Des cafés-rencontres pour elles
Assises autour d’un café, plus d’une vingtaine de femmes léonardoises se réunissent toutes les deux semaines afin d’aborder des sujets qui les préoccupent. Ces cafés-rencontres font partie des initiatives prises par la directrice du Bureau associatif pour la diversité et l’intégration (BADR), Najet Ferjani, afin de poursuivre la mission de l’organisme pour l’année en cours, soit d’assurer une intégration positive à tous les citoyens et citoyennes du quartier.
« Nous abordons tous les sujets qui concernent les femmes et les mamans. Lorsqu’on arrive dans un nouveau pays, on se retrouve parfois décaler même par rapport aux gens de notre pays d’origine. Les femmes gardent des habitudes qui ne sont peut-être même plus utilisées là-bas », mentionne Mme Ferjani, qui ajoute que ces activités sont nées de la volonté entre femmes de comprendre la réalité de leur nouvelle terre d’accueil.

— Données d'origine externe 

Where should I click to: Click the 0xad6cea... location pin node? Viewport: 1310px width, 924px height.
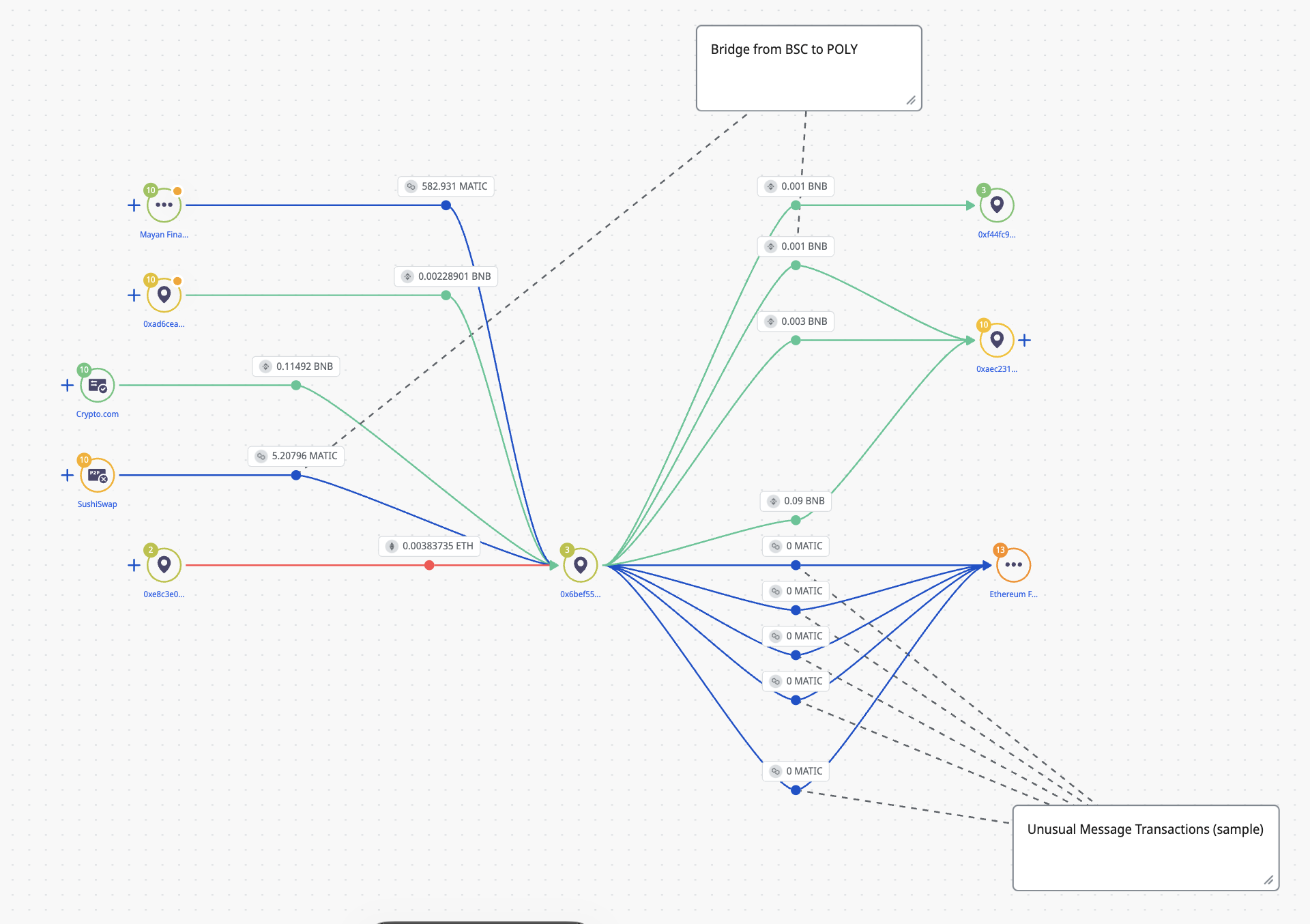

Lors de la dernière rencontre, les participantes ont abordé le thème de la beauté. « Être belle, c’est une préoccupation pour toutes les femmes, peu importe leur origine ou leur religion », indiquait l’une d’entre elles.
L’événement a laissé place à des discussions et réflexions. Plusieurs dames se sont entendues pour dire que la beauté intérieure se reflète sur la manière d’agir.
Une autre participante, qui porte le voile, abordait un aspect intéressant de la beauté.
« Parfois on se fait poser la question « pourquoi se faire un brushing si de toute façon personne ne va voir tes cheveux ? » Justement, je le fais pour moi, parce que j’aime prendre soin de moi et me sentir belle », indique-t-elle.
Pour plusieurs femmes, ces rencontres sont l’occasion de partager leur point de vue sur certaines situations vécues en tant qu’immigrantes, mais surtout pour se bâtir des repères.
« Il s’agit d’une façon de trouver des pistes de solutions ensemble », soutient Mme Ferjani.
Bien que la majorité des participantes soient d’origine maghrébine, la directrice insiste pour dire qu’un de ses plus grands souhaits serait de réunir des femmes de toutes les communautés.
« Il y a beaucoup de travail à faire pour que d’autres communautés viennent au BADR. Mais je continue à le dire, nous sommes un organisme qui est destiné à servir tous les résidents », souligne-t-elle.
Elle confie que de plus en plus de nouvelles personnes prennent part aux activités de l’organisme, principalement à celles de nature sportive.